> **DO THIS**
Reproduce every one of the entries below word for word, line by line.

> **Saved data entries**
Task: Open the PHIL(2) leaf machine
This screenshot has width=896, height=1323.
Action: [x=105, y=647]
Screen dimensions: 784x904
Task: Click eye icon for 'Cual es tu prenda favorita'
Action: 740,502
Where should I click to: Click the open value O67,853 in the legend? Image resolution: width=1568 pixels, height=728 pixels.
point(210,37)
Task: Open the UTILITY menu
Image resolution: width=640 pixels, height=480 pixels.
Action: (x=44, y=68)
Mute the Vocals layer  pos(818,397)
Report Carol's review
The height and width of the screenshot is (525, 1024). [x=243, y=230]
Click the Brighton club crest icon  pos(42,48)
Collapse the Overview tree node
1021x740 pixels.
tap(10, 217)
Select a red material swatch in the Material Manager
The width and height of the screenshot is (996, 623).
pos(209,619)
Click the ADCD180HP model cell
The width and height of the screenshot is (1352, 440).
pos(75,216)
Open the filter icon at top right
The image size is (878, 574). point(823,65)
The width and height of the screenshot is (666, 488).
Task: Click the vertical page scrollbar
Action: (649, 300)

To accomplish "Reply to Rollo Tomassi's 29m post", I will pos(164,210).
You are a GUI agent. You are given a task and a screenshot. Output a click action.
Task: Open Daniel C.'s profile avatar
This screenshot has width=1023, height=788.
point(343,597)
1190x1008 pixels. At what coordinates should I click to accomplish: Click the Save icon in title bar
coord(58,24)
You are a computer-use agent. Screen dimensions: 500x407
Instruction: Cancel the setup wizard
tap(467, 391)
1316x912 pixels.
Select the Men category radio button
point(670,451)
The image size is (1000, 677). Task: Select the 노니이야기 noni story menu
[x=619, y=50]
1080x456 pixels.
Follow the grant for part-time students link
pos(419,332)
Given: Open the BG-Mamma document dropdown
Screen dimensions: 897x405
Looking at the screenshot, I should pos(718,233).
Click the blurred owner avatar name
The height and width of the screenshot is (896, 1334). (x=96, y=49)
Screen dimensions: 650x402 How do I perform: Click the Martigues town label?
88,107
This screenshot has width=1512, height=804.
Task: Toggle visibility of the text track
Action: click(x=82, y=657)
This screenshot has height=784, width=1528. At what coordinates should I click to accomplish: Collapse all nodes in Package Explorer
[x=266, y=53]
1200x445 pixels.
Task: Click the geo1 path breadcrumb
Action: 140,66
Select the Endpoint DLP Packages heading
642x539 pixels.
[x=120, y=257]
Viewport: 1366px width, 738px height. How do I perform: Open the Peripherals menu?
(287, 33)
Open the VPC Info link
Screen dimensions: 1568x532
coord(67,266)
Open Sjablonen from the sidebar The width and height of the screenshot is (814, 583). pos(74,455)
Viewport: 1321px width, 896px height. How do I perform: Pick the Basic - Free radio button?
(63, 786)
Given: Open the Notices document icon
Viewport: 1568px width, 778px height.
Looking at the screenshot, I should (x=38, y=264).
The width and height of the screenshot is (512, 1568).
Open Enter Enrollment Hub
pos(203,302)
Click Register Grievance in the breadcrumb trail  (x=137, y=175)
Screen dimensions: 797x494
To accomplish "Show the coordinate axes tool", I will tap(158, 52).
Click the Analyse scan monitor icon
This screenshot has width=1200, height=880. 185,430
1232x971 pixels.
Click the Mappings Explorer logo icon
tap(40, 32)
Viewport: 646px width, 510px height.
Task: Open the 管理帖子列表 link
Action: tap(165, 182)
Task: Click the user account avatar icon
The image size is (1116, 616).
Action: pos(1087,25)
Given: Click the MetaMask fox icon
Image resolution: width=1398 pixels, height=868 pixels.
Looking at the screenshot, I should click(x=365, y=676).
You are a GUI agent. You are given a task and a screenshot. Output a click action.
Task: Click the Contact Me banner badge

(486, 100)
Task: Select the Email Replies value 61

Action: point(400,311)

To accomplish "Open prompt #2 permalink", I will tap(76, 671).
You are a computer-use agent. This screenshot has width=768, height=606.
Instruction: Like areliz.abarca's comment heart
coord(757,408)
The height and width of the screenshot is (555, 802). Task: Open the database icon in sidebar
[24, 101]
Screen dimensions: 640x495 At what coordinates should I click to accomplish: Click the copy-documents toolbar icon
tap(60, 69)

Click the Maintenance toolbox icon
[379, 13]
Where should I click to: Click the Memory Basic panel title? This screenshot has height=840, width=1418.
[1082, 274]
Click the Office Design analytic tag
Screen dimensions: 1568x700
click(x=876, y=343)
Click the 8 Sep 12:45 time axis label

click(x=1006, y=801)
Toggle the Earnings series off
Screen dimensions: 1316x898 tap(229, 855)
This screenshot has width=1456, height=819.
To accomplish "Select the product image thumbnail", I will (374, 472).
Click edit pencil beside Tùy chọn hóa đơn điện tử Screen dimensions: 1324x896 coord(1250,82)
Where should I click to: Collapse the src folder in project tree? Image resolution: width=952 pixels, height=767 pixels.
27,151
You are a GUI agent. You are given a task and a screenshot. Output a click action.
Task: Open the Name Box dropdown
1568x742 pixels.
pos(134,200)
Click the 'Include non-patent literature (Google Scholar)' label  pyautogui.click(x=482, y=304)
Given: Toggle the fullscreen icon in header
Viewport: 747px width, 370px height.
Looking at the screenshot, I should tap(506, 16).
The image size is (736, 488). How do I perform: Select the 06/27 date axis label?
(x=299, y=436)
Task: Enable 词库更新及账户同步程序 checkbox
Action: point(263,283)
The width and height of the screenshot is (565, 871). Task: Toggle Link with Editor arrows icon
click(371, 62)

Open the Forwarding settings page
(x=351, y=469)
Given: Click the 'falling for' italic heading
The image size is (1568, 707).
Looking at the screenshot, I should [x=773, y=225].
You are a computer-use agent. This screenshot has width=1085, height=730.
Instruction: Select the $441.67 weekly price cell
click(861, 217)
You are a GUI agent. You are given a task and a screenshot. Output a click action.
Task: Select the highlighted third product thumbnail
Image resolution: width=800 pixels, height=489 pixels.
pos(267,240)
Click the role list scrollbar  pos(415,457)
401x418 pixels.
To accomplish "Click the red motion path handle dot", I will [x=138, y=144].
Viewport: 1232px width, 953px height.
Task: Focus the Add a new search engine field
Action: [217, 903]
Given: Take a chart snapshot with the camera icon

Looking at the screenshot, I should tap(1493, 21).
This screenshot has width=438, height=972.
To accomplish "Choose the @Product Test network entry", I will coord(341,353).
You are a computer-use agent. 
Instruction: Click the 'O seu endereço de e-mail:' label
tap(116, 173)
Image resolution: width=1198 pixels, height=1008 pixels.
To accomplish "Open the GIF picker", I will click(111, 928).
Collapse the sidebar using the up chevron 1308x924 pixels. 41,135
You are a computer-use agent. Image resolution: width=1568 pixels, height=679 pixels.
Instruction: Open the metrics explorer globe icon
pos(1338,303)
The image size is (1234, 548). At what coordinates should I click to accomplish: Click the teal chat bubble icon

> **OUTPUT FOR THIS TASK**
Task: Open the PHIL(2) leaf machine
This screenshot has width=896, height=1323.
Action: [x=105, y=647]
Screen dimensions: 784x904
Task: Click eye icon for 'Cual es tu prenda favorita'
Action: 740,502
Where should I click to: Click the open value O67,853 in the legend? Image resolution: width=1568 pixels, height=728 pixels.
point(210,37)
Task: Open the UTILITY menu
Image resolution: width=640 pixels, height=480 pixels.
Action: (x=44, y=68)
Mute the Vocals layer  pos(818,397)
Report Carol's review
The height and width of the screenshot is (525, 1024). [x=243, y=230]
Click the Brighton club crest icon  pos(42,48)
Collapse the Overview tree node
1021x740 pixels.
tap(10, 217)
Select a red material swatch in the Material Manager
The width and height of the screenshot is (996, 623).
pos(209,619)
Click the ADCD180HP model cell
The width and height of the screenshot is (1352, 440).
pos(75,216)
Open the filter icon at top right
The image size is (878, 574). point(823,65)
The width and height of the screenshot is (666, 488).
Task: Click the vertical page scrollbar
Action: (649, 300)

To accomplish "Reply to Rollo Tomassi's 29m post", I will pos(164,210).
You are a GUI agent. You are given a task and a screenshot. Output a click action.
Task: Open Daniel C.'s profile avatar
This screenshot has width=1023, height=788.
point(343,597)
1190x1008 pixels. At what coordinates should I click to accomplish: Click the Save icon in title bar
coord(58,24)
You are a computer-use agent. Screen dimensions: 500x407
Instruction: Cancel the setup wizard
tap(467, 391)
1316x912 pixels.
Select the Men category radio button
point(670,451)
The image size is (1000, 677). Task: Select the 노니이야기 noni story menu
[x=619, y=50]
1080x456 pixels.
Follow the grant for part-time students link
pos(419,332)
Given: Open the BG-Mamma document dropdown
Screen dimensions: 897x405
Looking at the screenshot, I should pos(718,233).
Click the blurred owner avatar name
The height and width of the screenshot is (896, 1334). (x=96, y=49)
Screen dimensions: 650x402 How do I perform: Click the Martigues town label?
88,107
This screenshot has width=1512, height=804.
Task: Toggle visibility of the text track
Action: click(x=82, y=657)
This screenshot has height=784, width=1528. At what coordinates should I click to accomplish: Collapse all nodes in Package Explorer
[x=266, y=53]
1200x445 pixels.
Task: Click the geo1 path breadcrumb
Action: 140,66
Select the Endpoint DLP Packages heading
642x539 pixels.
[x=120, y=257]
Viewport: 1366px width, 738px height. How do I perform: Open the Peripherals menu?
(287, 33)
Open the VPC Info link
Screen dimensions: 1568x532
coord(67,266)
Open Sjablonen from the sidebar The width and height of the screenshot is (814, 583). pos(74,455)
Viewport: 1321px width, 896px height. How do I perform: Pick the Basic - Free radio button?
(63, 786)
Given: Open the Notices document icon
Viewport: 1568px width, 778px height.
Looking at the screenshot, I should (x=38, y=264).
The width and height of the screenshot is (512, 1568).
Open Enter Enrollment Hub
pos(203,302)
Click Register Grievance in the breadcrumb trail  (x=137, y=175)
Screen dimensions: 797x494
To accomplish "Show the coordinate axes tool", I will tap(158, 52).
Click the Analyse scan monitor icon
This screenshot has width=1200, height=880. 185,430
1232x971 pixels.
Click the Mappings Explorer logo icon
tap(40, 32)
Viewport: 646px width, 510px height.
Task: Open the 管理帖子列表 link
Action: tap(165, 182)
Task: Click the user account avatar icon
The image size is (1116, 616).
Action: pos(1087,25)
Given: Click the MetaMask fox icon
Image resolution: width=1398 pixels, height=868 pixels.
Looking at the screenshot, I should click(x=365, y=676).
You are a GUI agent. You are given a task and a screenshot. Output a click action.
Task: Click the Contact Me banner badge

(486, 100)
Task: Select the Email Replies value 61

Action: point(400,311)

To accomplish "Open prompt #2 permalink", I will tap(76, 671).
You are a computer-use agent. This screenshot has width=768, height=606.
Instruction: Like areliz.abarca's comment heart
coord(757,408)
The height and width of the screenshot is (555, 802). Task: Open the database icon in sidebar
[24, 101]
Screen dimensions: 640x495 At what coordinates should I click to accomplish: Click the copy-documents toolbar icon
tap(60, 69)

Click the Maintenance toolbox icon
[379, 13]
Where should I click to: Click the Memory Basic panel title? This screenshot has height=840, width=1418.
[1082, 274]
Click the Office Design analytic tag
Screen dimensions: 1568x700
click(x=876, y=343)
Click the 8 Sep 12:45 time axis label

click(x=1006, y=801)
Toggle the Earnings series off
Screen dimensions: 1316x898 tap(229, 855)
This screenshot has width=1456, height=819.
To accomplish "Select the product image thumbnail", I will (374, 472).
Click edit pencil beside Tùy chọn hóa đơn điện tử Screen dimensions: 1324x896 coord(1250,82)
Where should I click to: Collapse the src folder in project tree? Image resolution: width=952 pixels, height=767 pixels.
27,151
You are a GUI agent. You are given a task and a screenshot. Output a click action.
Task: Open the Name Box dropdown
1568x742 pixels.
pos(134,200)
Click the 'Include non-patent literature (Google Scholar)' label  pyautogui.click(x=482, y=304)
Given: Toggle the fullscreen icon in header
Viewport: 747px width, 370px height.
Looking at the screenshot, I should tap(506, 16).
The image size is (736, 488). How do I perform: Select the 06/27 date axis label?
(x=299, y=436)
Task: Enable 词库更新及账户同步程序 checkbox
Action: point(263,283)
The width and height of the screenshot is (565, 871). Task: Toggle Link with Editor arrows icon
click(371, 62)

Open the Forwarding settings page
(x=351, y=469)
Given: Click the 'falling for' italic heading
The image size is (1568, 707).
Looking at the screenshot, I should [x=773, y=225].
You are a computer-use agent. This screenshot has width=1085, height=730.
Instruction: Select the $441.67 weekly price cell
click(861, 217)
You are a GUI agent. You are given a task and a screenshot. Output a click action.
Task: Select the highlighted third product thumbnail
Image resolution: width=800 pixels, height=489 pixels.
pos(267,240)
Click the role list scrollbar  pos(415,457)
401x418 pixels.
To accomplish "Click the red motion path handle dot", I will [x=138, y=144].
Viewport: 1232px width, 953px height.
Task: Focus the Add a new search engine field
Action: [217, 903]
Given: Take a chart snapshot with the camera icon

Looking at the screenshot, I should tap(1493, 21).
This screenshot has width=438, height=972.
To accomplish "Choose the @Product Test network entry", I will coord(341,353).
You are a computer-use agent. 
Instruction: Click the 'O seu endereço de e-mail:' label
tap(116, 173)
Image resolution: width=1198 pixels, height=1008 pixels.
To accomplish "Open the GIF picker", I will click(111, 928).
Collapse the sidebar using the up chevron 1308x924 pixels. 41,135
You are a computer-use agent. Image resolution: width=1568 pixels, height=679 pixels.
Instruction: Open the metrics explorer globe icon
pos(1338,303)
The image size is (1234, 548). At what coordinates should I click to accomplish: Click the teal chat bubble icon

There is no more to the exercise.